The Supreme Court on Friday issued notice to the Centre and others on petitions challenging the Delhi High Court’s split verdict on the issue of marital rape, reported Live Law.

The top court agreed to examine the issue and posted the matter for hearing in February 2023. It also clubbed all matters relating to the marital rape issue pending before it.

Also Read: Delhi HC delivers split verdict in pleas to criminalise marital rape, matter referred to Supreme Court

The notice was issued by a Supreme Court bench comprising Justices Ajay Rastogi and B V Nagarathna.

Advocate Karuna Nandy, appearing for one of the petitioners, the All India Democratic Women’s Association, had requested that the matter be decided by the Supreme Court. Senior advocate Gopal Shankarnarayan said that the matter is pending for the past three years. The court had then agreed to hear it next February.

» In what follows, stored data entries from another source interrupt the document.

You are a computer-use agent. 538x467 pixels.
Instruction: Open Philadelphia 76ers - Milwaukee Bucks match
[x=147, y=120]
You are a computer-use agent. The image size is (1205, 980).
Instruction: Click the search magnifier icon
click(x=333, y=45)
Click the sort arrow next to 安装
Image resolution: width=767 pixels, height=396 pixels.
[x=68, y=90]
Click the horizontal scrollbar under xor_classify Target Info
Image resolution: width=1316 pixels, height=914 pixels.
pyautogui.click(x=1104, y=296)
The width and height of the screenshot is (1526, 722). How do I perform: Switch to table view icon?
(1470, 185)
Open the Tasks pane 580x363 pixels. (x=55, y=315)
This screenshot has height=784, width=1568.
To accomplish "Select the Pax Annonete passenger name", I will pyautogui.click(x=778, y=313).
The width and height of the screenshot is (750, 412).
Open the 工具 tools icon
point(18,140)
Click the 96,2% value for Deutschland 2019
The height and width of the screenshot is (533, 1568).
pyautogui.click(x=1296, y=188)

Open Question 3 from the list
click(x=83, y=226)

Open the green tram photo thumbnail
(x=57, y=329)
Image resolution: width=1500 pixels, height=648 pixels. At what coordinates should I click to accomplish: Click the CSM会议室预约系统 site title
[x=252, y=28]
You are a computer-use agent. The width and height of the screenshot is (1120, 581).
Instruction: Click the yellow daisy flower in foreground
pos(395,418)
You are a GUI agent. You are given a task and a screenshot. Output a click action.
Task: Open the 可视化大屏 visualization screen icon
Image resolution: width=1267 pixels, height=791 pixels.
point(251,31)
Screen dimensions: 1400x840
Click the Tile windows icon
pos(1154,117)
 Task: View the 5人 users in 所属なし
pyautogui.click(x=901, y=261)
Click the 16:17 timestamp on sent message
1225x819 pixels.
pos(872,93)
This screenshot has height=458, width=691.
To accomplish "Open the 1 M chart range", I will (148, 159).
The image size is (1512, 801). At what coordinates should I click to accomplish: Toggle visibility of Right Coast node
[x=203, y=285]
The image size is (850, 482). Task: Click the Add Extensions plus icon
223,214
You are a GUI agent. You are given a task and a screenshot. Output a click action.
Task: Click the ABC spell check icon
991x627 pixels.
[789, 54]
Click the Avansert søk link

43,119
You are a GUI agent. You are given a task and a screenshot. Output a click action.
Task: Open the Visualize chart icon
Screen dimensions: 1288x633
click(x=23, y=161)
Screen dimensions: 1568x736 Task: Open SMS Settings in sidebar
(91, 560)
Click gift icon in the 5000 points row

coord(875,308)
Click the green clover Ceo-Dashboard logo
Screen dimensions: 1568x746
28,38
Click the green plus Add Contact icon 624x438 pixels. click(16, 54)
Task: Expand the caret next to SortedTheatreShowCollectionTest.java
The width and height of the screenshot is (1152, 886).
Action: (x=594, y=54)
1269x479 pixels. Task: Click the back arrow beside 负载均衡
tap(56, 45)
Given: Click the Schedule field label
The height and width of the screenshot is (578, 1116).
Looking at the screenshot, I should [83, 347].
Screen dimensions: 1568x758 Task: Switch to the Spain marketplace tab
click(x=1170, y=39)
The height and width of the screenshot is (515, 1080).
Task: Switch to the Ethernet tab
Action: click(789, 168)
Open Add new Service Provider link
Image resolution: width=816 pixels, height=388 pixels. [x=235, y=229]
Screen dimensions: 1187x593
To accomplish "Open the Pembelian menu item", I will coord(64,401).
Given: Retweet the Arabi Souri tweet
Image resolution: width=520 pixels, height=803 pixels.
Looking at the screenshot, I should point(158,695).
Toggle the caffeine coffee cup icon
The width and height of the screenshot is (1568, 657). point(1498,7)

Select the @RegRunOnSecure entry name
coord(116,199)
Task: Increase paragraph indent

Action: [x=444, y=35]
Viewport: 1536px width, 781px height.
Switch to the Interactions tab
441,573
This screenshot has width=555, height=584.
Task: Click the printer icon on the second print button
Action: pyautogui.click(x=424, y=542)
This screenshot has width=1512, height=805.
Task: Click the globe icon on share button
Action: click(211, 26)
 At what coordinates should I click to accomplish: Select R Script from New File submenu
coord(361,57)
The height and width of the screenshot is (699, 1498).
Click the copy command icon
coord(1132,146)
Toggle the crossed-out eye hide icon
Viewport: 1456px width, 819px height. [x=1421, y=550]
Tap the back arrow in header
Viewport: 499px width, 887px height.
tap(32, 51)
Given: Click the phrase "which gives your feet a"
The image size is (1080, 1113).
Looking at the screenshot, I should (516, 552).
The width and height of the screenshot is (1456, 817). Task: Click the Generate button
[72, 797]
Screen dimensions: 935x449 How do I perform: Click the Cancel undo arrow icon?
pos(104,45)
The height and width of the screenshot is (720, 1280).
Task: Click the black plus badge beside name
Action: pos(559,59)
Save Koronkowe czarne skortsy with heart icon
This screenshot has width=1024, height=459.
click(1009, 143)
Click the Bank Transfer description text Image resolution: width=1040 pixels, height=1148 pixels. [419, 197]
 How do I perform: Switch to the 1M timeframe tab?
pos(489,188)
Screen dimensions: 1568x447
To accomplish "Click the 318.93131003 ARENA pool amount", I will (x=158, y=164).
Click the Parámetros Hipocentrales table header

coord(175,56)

On May 11 this year, the Delhi High Court delivered a split verdict on the petitions challenging the constitutional validity of the exception in the Indian Penal Code (IPC) that exempts men from being prosecuted for marital rape.

Two judges on the bench – Justices Rajiv Shakdher and C Hari Shankar – who were hearing the matter, had differed on whether the provision should be struck down or not. While Justice Shakdher said that Section 375 is unconstitutional, while Justice Shakdher had opined that the exception is based on “intelligible differentia”.

Also Read: Marital rape: Delhi HC says married parties have right to expect sexual relationship, unlike unmarried couples

The provision in question here is Section 375 of the IPC that defines rape, but has an exception for sexual intercourse between a married couple. The exception reads, “Sexual intercourse by a man with his own wife, the wife not being under fifteen years of age, is not rape.”

The judgment had come on petitions filed by RIT Foundation and the All India Democratic Women’s Association, as well as two individuals, who had challenged the constitutional validity of the second exception to Section 375 of the IPC.

The top court had in a 2017 verdict read down this exception to increase the age of consent for sexual intercourse within marriages from 15 years to 18 years. However, the matter dealt with child marriage, and not with the wider issue of marital rape.